**What you will do:**
I need the lines below from the one with "Given: Open post" down to the one with "Task: Click the bold number 7 quote count" reproduced exactly, both ends included, and nothing else.

**Record set:**
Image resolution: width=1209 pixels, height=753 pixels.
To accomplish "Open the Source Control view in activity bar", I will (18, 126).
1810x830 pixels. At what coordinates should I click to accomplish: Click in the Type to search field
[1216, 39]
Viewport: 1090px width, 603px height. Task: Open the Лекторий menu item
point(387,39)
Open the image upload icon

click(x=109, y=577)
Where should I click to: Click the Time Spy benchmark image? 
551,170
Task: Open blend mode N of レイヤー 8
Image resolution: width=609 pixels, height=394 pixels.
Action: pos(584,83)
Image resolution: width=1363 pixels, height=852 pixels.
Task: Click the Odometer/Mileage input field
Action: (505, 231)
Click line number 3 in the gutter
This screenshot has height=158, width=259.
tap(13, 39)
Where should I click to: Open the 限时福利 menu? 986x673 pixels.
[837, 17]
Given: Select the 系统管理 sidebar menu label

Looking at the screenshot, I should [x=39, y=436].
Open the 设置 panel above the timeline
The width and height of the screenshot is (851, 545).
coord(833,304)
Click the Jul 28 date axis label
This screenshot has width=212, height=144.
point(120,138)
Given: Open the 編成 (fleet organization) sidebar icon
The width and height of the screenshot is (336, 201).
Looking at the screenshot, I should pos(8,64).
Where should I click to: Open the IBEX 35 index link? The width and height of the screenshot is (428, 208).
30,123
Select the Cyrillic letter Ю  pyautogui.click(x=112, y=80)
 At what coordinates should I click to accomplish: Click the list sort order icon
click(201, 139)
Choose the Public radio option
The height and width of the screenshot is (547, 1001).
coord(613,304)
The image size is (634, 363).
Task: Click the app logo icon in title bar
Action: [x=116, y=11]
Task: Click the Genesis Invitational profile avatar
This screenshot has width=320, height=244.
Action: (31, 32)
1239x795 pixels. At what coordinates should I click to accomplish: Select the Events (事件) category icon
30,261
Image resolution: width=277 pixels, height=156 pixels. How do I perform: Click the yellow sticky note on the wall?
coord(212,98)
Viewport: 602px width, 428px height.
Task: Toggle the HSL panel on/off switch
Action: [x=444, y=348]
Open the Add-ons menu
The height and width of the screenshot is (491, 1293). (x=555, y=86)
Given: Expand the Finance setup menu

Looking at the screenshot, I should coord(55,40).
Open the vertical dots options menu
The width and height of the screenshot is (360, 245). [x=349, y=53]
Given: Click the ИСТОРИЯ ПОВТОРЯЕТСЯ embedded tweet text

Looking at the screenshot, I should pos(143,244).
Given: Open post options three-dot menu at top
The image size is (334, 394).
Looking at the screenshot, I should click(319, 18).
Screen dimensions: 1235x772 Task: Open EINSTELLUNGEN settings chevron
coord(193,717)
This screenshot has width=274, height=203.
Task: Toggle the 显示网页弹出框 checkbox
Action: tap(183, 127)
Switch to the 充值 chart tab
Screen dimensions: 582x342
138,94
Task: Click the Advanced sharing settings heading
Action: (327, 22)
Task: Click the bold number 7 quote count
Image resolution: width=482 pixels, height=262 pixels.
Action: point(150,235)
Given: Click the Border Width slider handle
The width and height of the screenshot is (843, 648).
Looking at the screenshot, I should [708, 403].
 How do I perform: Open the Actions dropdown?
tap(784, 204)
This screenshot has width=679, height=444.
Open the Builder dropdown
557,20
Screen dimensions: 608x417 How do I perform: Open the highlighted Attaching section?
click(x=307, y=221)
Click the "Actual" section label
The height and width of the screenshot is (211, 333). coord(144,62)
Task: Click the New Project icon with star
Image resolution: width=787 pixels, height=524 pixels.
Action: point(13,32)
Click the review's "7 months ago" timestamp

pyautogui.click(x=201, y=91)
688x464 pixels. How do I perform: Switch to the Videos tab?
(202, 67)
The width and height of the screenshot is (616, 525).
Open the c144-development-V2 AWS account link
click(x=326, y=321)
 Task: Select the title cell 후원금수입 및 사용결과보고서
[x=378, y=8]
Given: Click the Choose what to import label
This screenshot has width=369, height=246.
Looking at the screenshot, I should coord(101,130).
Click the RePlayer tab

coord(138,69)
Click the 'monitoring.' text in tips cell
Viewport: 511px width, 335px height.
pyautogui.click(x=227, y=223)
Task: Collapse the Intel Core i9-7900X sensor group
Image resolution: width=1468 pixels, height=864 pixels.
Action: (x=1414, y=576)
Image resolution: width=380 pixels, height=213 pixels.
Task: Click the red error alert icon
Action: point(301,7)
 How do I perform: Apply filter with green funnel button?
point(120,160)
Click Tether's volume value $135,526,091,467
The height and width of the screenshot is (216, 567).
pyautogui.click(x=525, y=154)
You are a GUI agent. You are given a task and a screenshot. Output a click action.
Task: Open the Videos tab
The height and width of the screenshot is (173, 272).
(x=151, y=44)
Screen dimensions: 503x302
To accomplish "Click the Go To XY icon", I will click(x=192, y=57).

**Completed exercise:**
Given: Open post options three-dot menu at top
The image size is (334, 394).
Looking at the screenshot, I should click(319, 18).
Screen dimensions: 1235x772 Task: Open EINSTELLUNGEN settings chevron
coord(193,717)
This screenshot has width=274, height=203.
Task: Toggle the 显示网页弹出框 checkbox
Action: tap(183, 127)
Switch to the 充值 chart tab
Screen dimensions: 582x342
138,94
Task: Click the Advanced sharing settings heading
Action: (327, 22)
Task: Click the bold number 7 quote count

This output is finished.